The above image is of the picturesque Gulf of Orosei. Cala Marioulu (the featured beachscape), while remote and seemingly insulated from the world’s woes, is part of Sardinia, a central transit point for many African climate migrants. It also happens to be the location of one of my favorite Monty Python sketches: the Olympic final of the men’s hide-and-seek. Incidentally, it was harder for them to think of anything more hilariously remote to hide than Sardinia. You can watch for yourselves here: Monty Python – Olympic Hide and Seek
Coronavirus made individual choices exacerbate global problems
Like many of the seemingly communicable problems that have reared their ugly heads this year, coronavirus included, our individual choices exacerbate many of these global problems. As it turns out, the man who does not wear a mask isn’t only putting himself at risk of disease and death; he is putting all those in his contacting-tracing web in danger too. The affluent woman who insists on “flying private” to Telluride is not just participating in an inconsequential jet-setting act but fueling the desertification that makes climate migration an even more likely scenario for subsistence farmers. In other words, 2020 was the year where out-of-sight-out-of-mind milo permanently fractured. It is the first year of my life in which I legitimately asked myself, “Could my Bumble date kill my parents?”
The Fecal Year
2020 was, as Andy Cohen of CNN put it, a fecal year. If there has been one year in my life that felt legitimately apocalyptic, this has been the one, which brings me to a point about resolutions that should prompt some reflection. Most post-new years goals are “I” centric; that is, they fall neatly into the bookstore’s self-help genre. While making changes to our routines, habits, and lifestyle choices is always worth thinking about, this year prompted me to reflect on how my behavior affects other people. What can I do to mitigate my behavior’s impact on those out of sight, like the African subsistence farmer or the family living in a trailer park west of route 495? What is it that I should do as an individual to stave off ecological catastrophe in the form of climate change? What can I do to alleviate the suffering of those that live outside of my immediate bubble of experience? How can I engage with those on the other side of the political aisle constructively and effectively? How can I make goals more about “us” and less about me?

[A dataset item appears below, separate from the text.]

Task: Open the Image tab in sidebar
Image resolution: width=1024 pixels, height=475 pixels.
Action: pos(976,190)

“It’s all about me” and advertisers know it
Advertisers have become particularly adept at seducing us with promises of six-pack abs, a bonobo-like libido, timeshare “opportunities,” ever-increasing real estate prices, and boundless wish-fulfillment (even technological immortality). Indeed, America has finely tuned the self-help obelisk. What an asset a culture of unrelenting belief in “the possible” can have. After all, we did successfully send a man to take a walk on the moon. But the toxic side of this ideology is a country attracted to quick and quixotic fixes, like a bug to a heat lamp. A country where the prevailing economic ideology is governed by an alleged impartial and just free-market creator (some call it an invisible hand), distributing wealth and power to the most worthy of such generosity. An America where George Orwell’s “big brother” more closely resembles a for-profit Trumpian-surveillance-capitalism chimera (think, Amazon, Facebook, and Google), than a tidy twentieth-century totalitarian regime.

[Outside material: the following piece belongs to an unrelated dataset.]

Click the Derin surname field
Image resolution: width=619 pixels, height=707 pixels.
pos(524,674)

Americans are poor, angry, and sick
Indeed, both parties have boozed on this ideological brew. A brew that has made Americans poor, angry, and sick. We must look critically at ourselves and reconcile the untenable economic reality that poor people on both sides of the political aisle find themselves in. Only then will we begin to address the political vitriol and hate that is circulating in our society. It is indeed vital to strive to be a better version of ourselves (I’m also trying to lose some of that COVID pasta-fueled insulation), but 2020 is the year in which our interconnectedness became undeniable. It is the year where my tinder date could inadvertently kill my septuagenarian parents. What appeared to be trivial decisions in 2019–like not wearing a mask or commuting by Gulfstream–are no longer just about us; they are about that African climate refugee and that first-responder struggling to care for the deluge of COVID patients. 2020 is the year that proved what happens in Vegas does not, as it turns out, stay in Vegas.